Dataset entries
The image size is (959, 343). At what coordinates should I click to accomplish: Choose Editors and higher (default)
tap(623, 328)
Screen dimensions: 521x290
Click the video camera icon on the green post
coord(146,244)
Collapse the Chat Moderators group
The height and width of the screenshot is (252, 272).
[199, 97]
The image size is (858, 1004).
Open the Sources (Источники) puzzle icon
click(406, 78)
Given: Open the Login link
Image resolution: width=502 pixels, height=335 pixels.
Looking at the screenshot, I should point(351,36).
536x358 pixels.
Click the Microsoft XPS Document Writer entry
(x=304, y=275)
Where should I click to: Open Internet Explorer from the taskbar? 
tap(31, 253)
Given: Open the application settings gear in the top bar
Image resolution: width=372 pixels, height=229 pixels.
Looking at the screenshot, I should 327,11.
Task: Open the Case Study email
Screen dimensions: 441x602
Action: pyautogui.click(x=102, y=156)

---

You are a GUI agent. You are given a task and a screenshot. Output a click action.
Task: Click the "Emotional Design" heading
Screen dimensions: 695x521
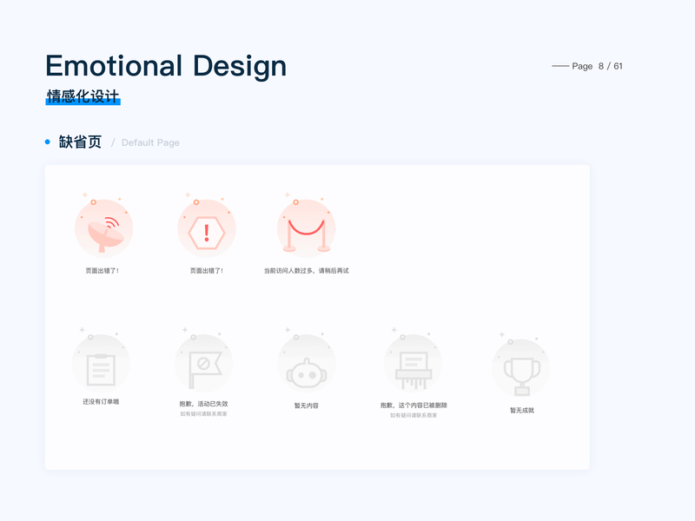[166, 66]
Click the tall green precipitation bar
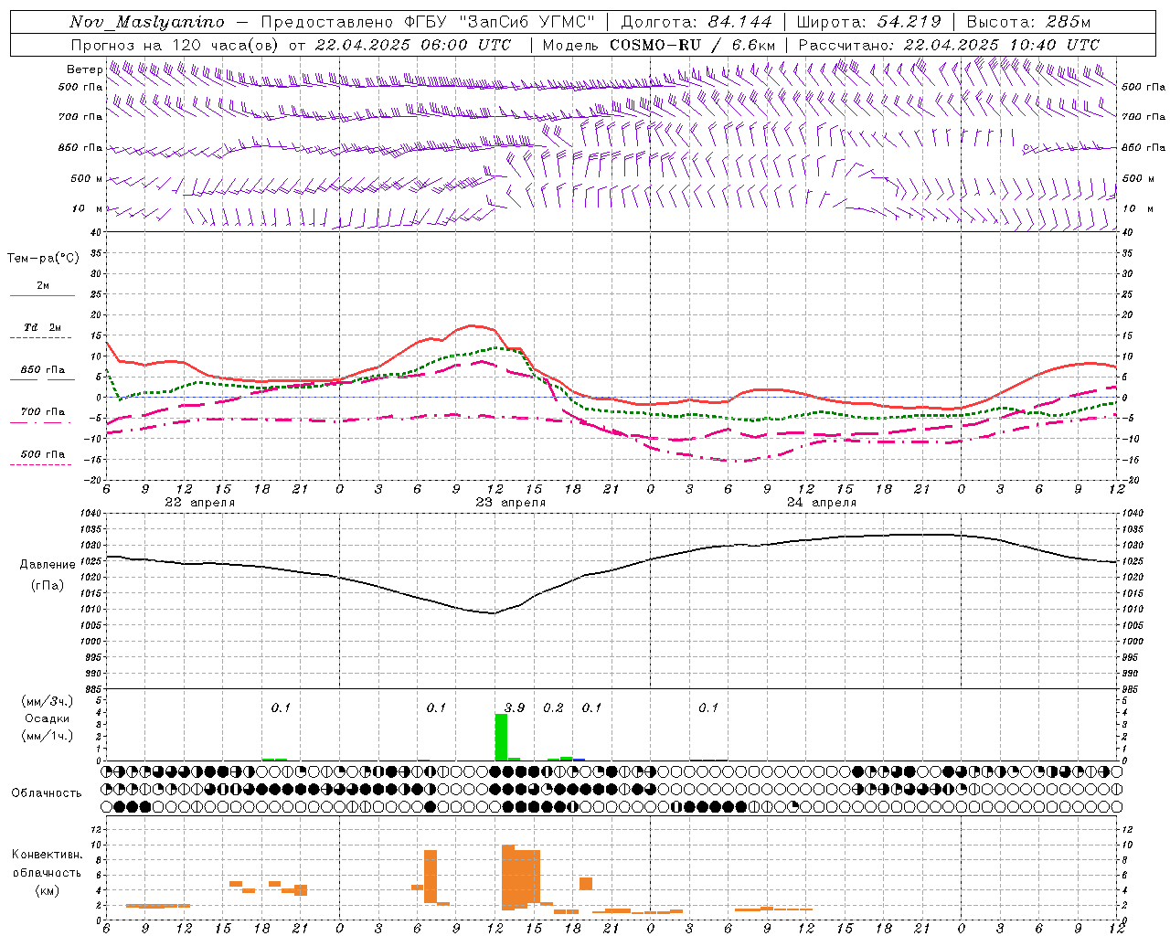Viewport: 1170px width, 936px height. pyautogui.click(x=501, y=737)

==

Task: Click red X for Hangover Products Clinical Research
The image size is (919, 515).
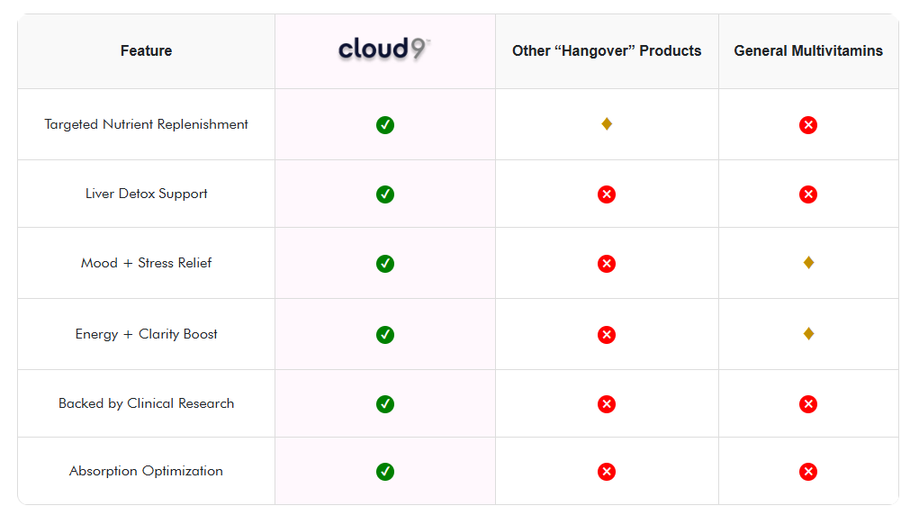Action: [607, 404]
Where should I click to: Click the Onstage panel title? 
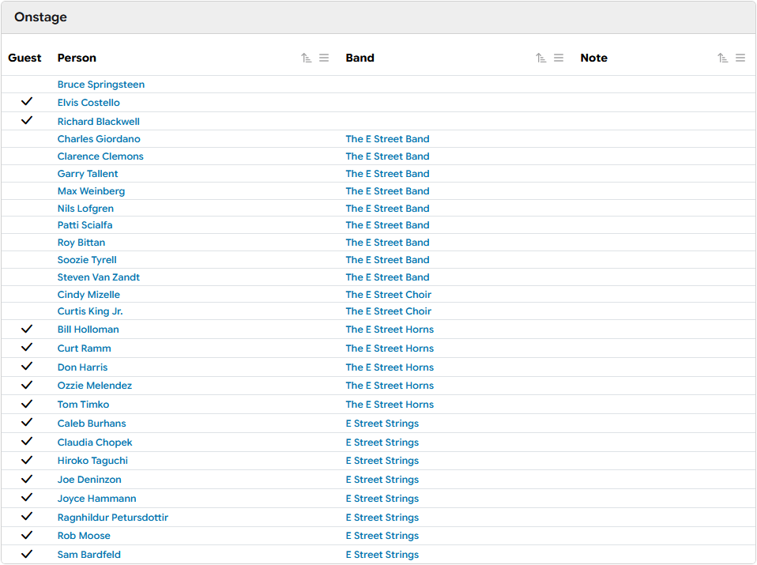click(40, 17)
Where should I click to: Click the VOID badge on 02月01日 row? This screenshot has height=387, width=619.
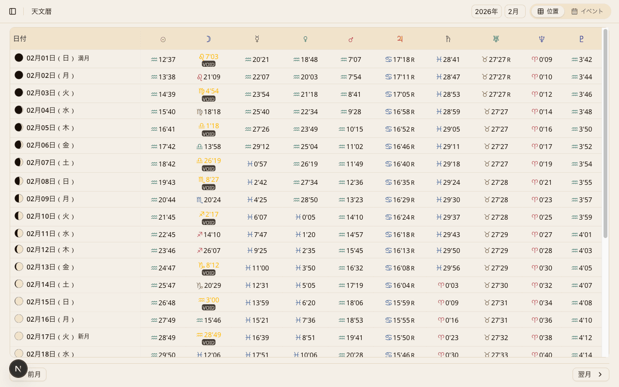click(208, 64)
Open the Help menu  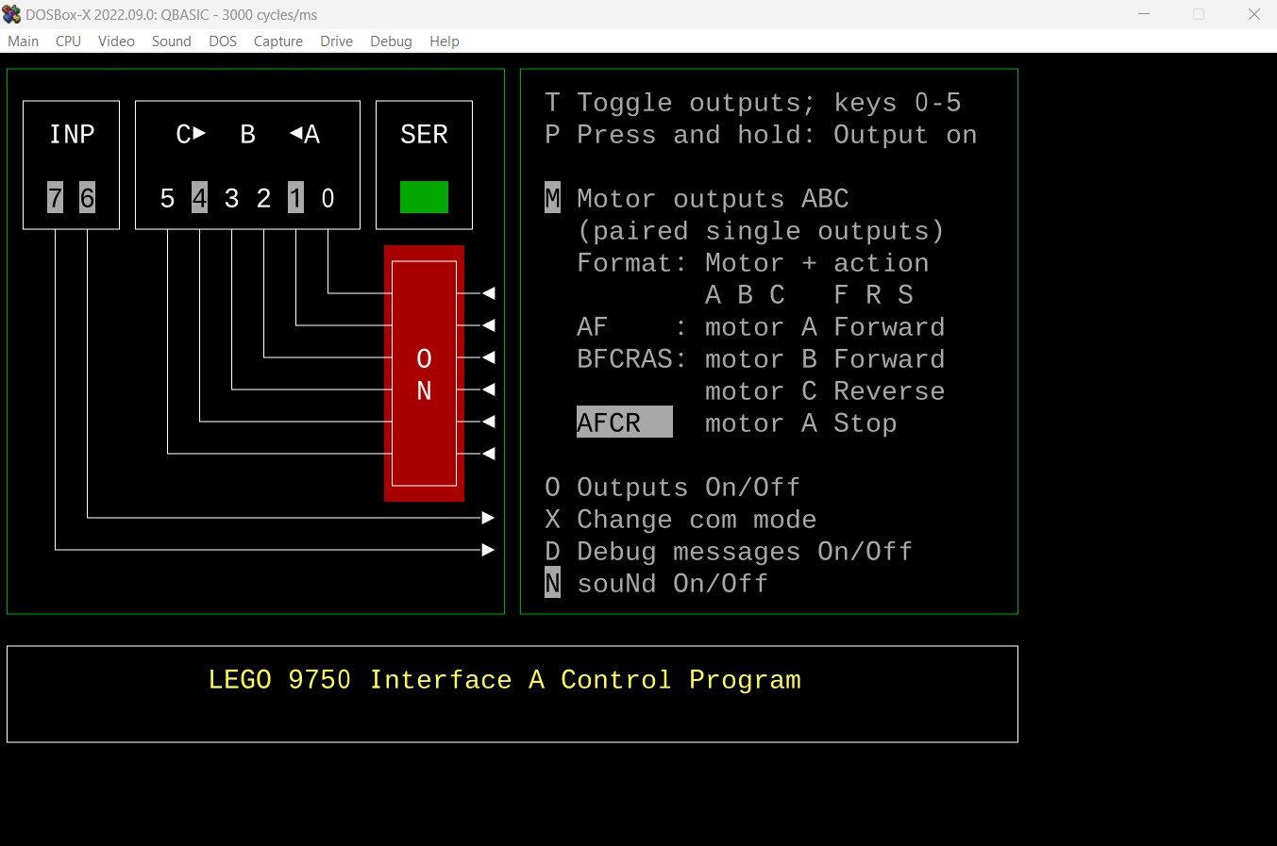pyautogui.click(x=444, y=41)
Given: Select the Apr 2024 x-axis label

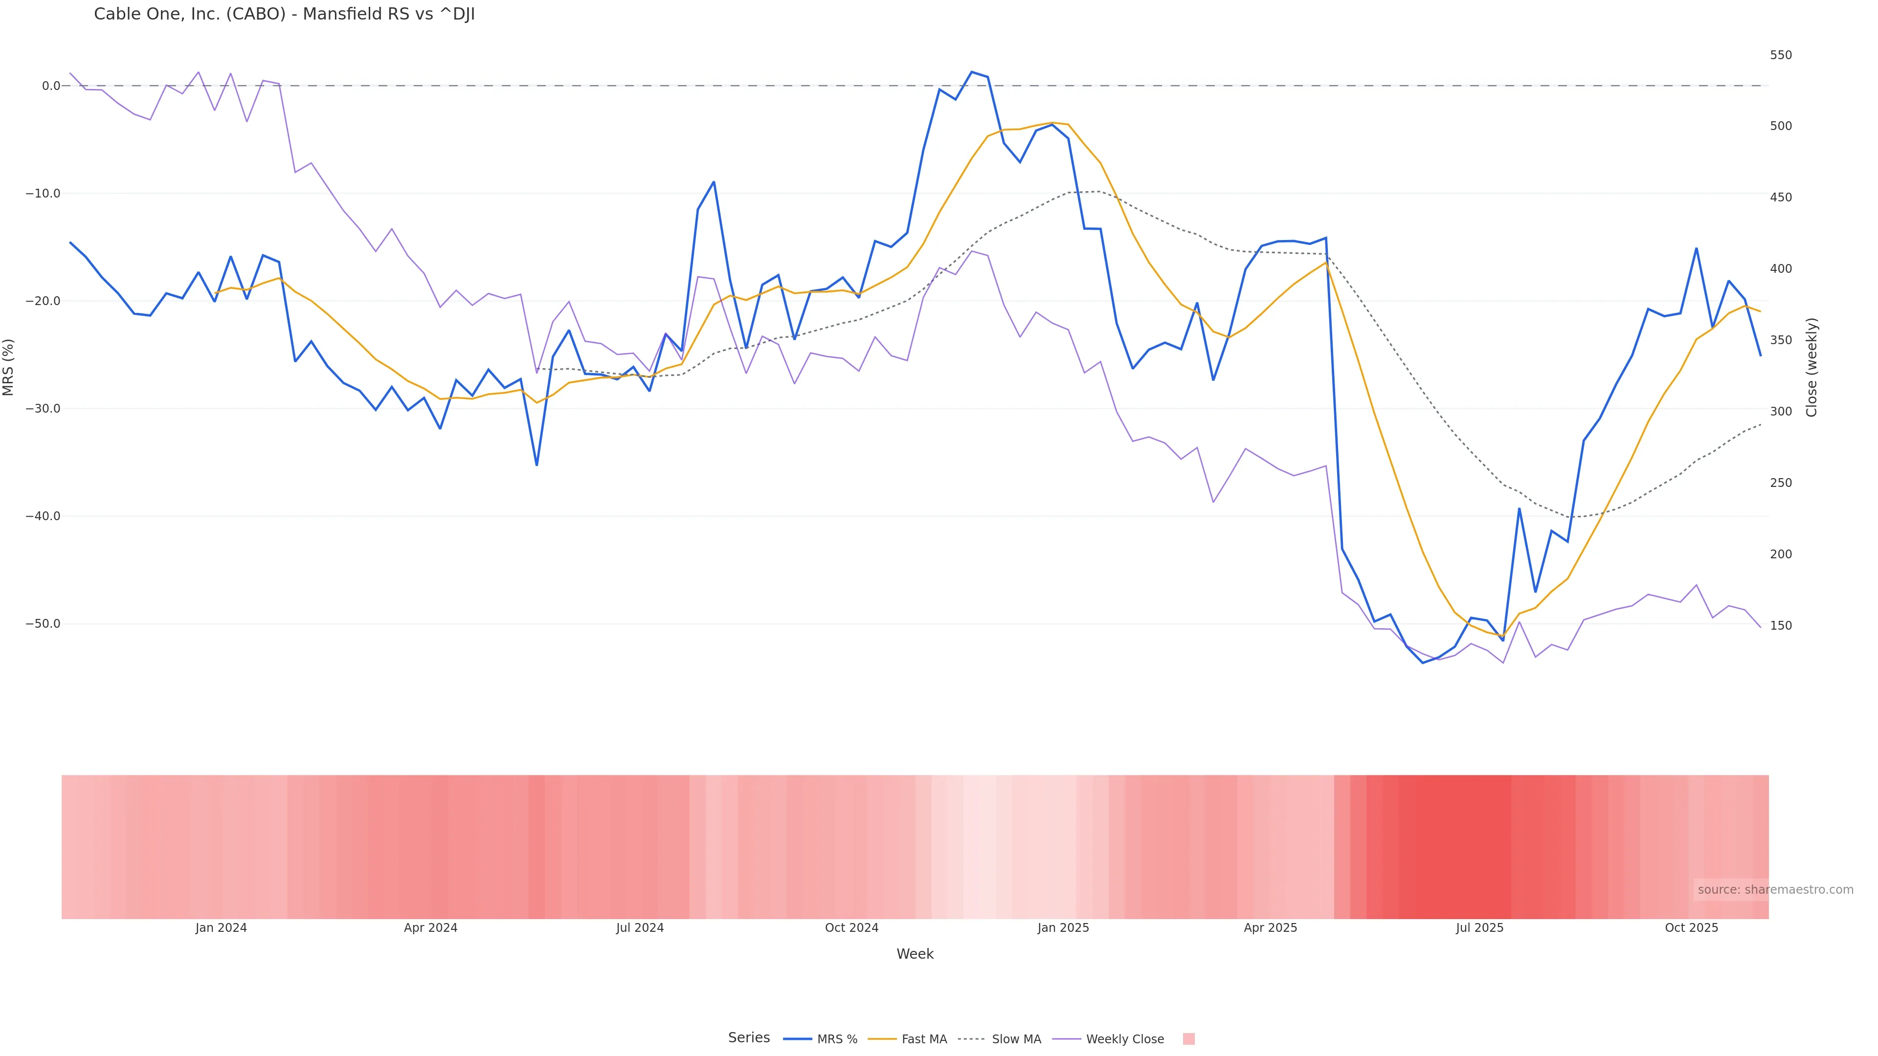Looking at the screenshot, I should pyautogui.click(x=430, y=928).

WHAT NEEDS TO BE DONE: Print the lines above from the one with "The image size is (959, 343)." through the one with "536x358 pixels.", both included, exactly as written and nothing more.

EXERCISE SOLUTION:
The image size is (959, 343). At what coordinates should I click to accomplish: Choose Editors and higher (default)
tap(623, 328)
Screen dimensions: 521x290
Click the video camera icon on the green post
coord(146,244)
Collapse the Chat Moderators group
The height and width of the screenshot is (252, 272).
[199, 97]
The image size is (858, 1004).
Open the Sources (Источники) puzzle icon
click(406, 78)
Given: Open the Login link
Image resolution: width=502 pixels, height=335 pixels.
Looking at the screenshot, I should point(351,36).
536x358 pixels.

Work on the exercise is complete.